Apakah setiap pernyataan berikut sesuai dengan teks tentang sakit dalam Islam? Jawab ya atau tidak untuk masing-masing, lalu sertakan kata-kata penentunya yang dikutip persis dari teks.
1. Sakit adalah tanda kebencian Allah kepada hamba-Nya.
2. Hadis yang dikutip diriwayatkan oleh Bukhari dan Muslim.
3. Duri yang menusuk seorang Muslim pun dapat menjadi sebab Allah menghapus sebagian dosanya.
╭─ Teks Kutipan
SURAU.CO – Setiap manusia pasti pernah merasakan sakit. Baik ringan maupun berat, singkat maupun lama. Sakit adalah bagian dari kehidupan yang tidak bisa dihindari. Namun, bagaimana kita menyikapi sakit itulah yang menentukan apakah rasa sakit itu menjadi beban yang memberatkan, atau justru menjadi ladang pahala dan penghapus dosa. Islam memandang sakit bukan sekadar penderitaan fisik, tetapi juga ujian spiritual yang mengandung hikmah mendalam. Rasulullah ﷺ telah memberikan banyak petunjuk agar seorang Muslim mampu menjadikan sakit sebagai sarana mendekatkan diri kepada Allah ﷻ.
Sakit Adalah Ujian dan Kasih Sayang dari Allah
Sakit bukanlah tanda kebencian Allah kepada hamba-Nya. Justru sebaliknya, sakit bisa menjadi tanda kasih sayang dan perhatian Allah kepada seorang mukmin. Rasulullah ﷺ bersabda:
“Tidaklah seorang Muslim tertimpa kelelahan, penyakit, kesusahan, kesedihan, gangguan, bahkan duri yang menusuknya, melainkan Allah akan menghapus sebagian dari dosa-dosanya karenanya.”
(HR. Bukhari dan Muslim)
Hadis ini menunjukkan bahwa setiap rasa sakit, sekecil apa pun, adalah kesempatan bagi seorang Muslim untuk diampuni dosanya. Betapa luas kasih sayang Allah, hingga sesuatu yang tampak menyakitkan pun bisa menjadi sarana penghapus dosa.
╰─
╭─ Baris Tersimpan
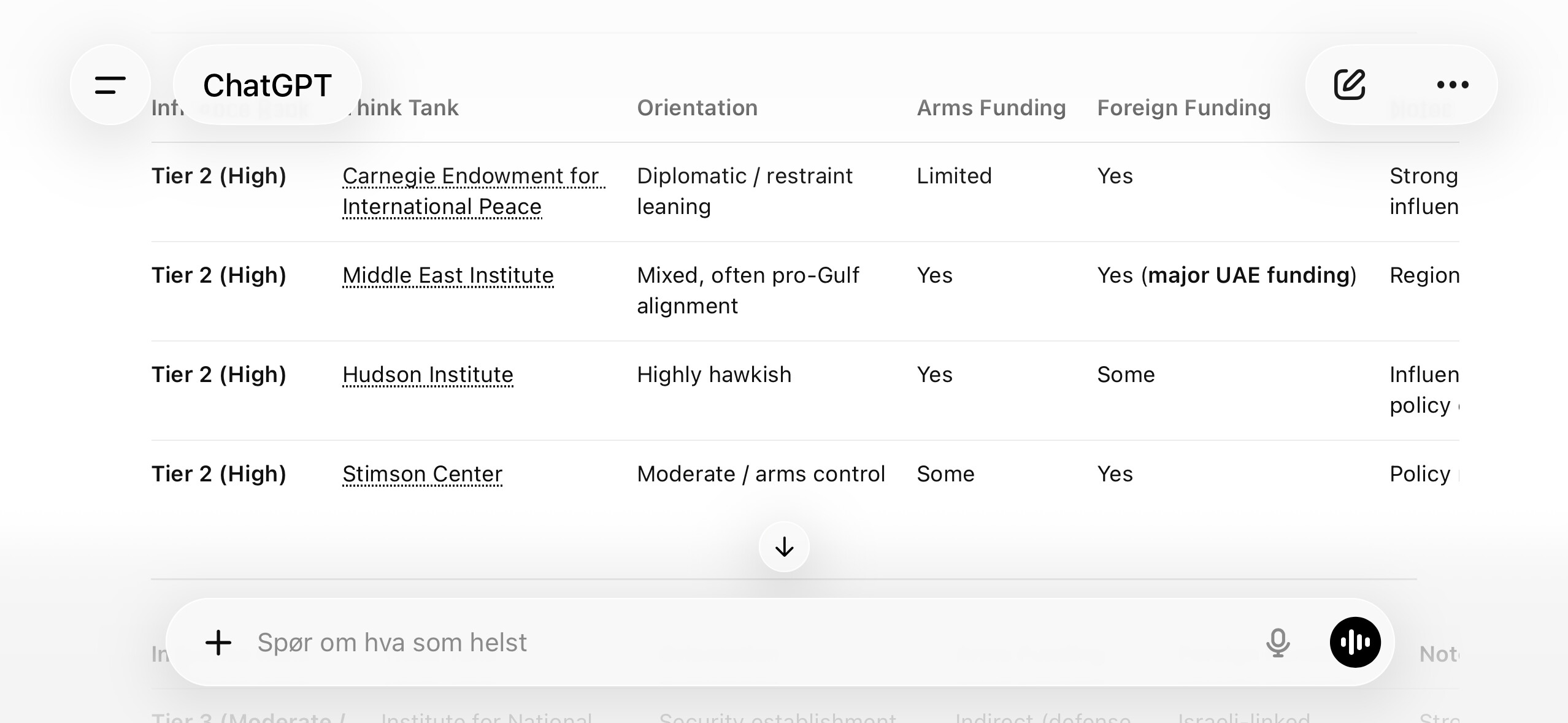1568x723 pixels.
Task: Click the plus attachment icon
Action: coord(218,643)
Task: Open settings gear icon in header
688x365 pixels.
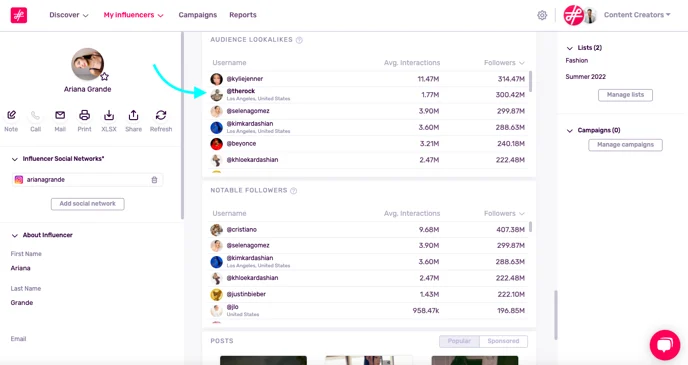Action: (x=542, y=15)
╰─
- [Jawaban Latihan]:
1. Tidak: "Sakit bukanlah tanda kebencian Allah kepada hamba-Nya."
2. Ya: "(HR. Bukhari dan Muslim)"
3. Ya: "bahkan duri yang menusuknya, melainkan Allah akan menghapus sebagian dari dosa-dosanya karenanya."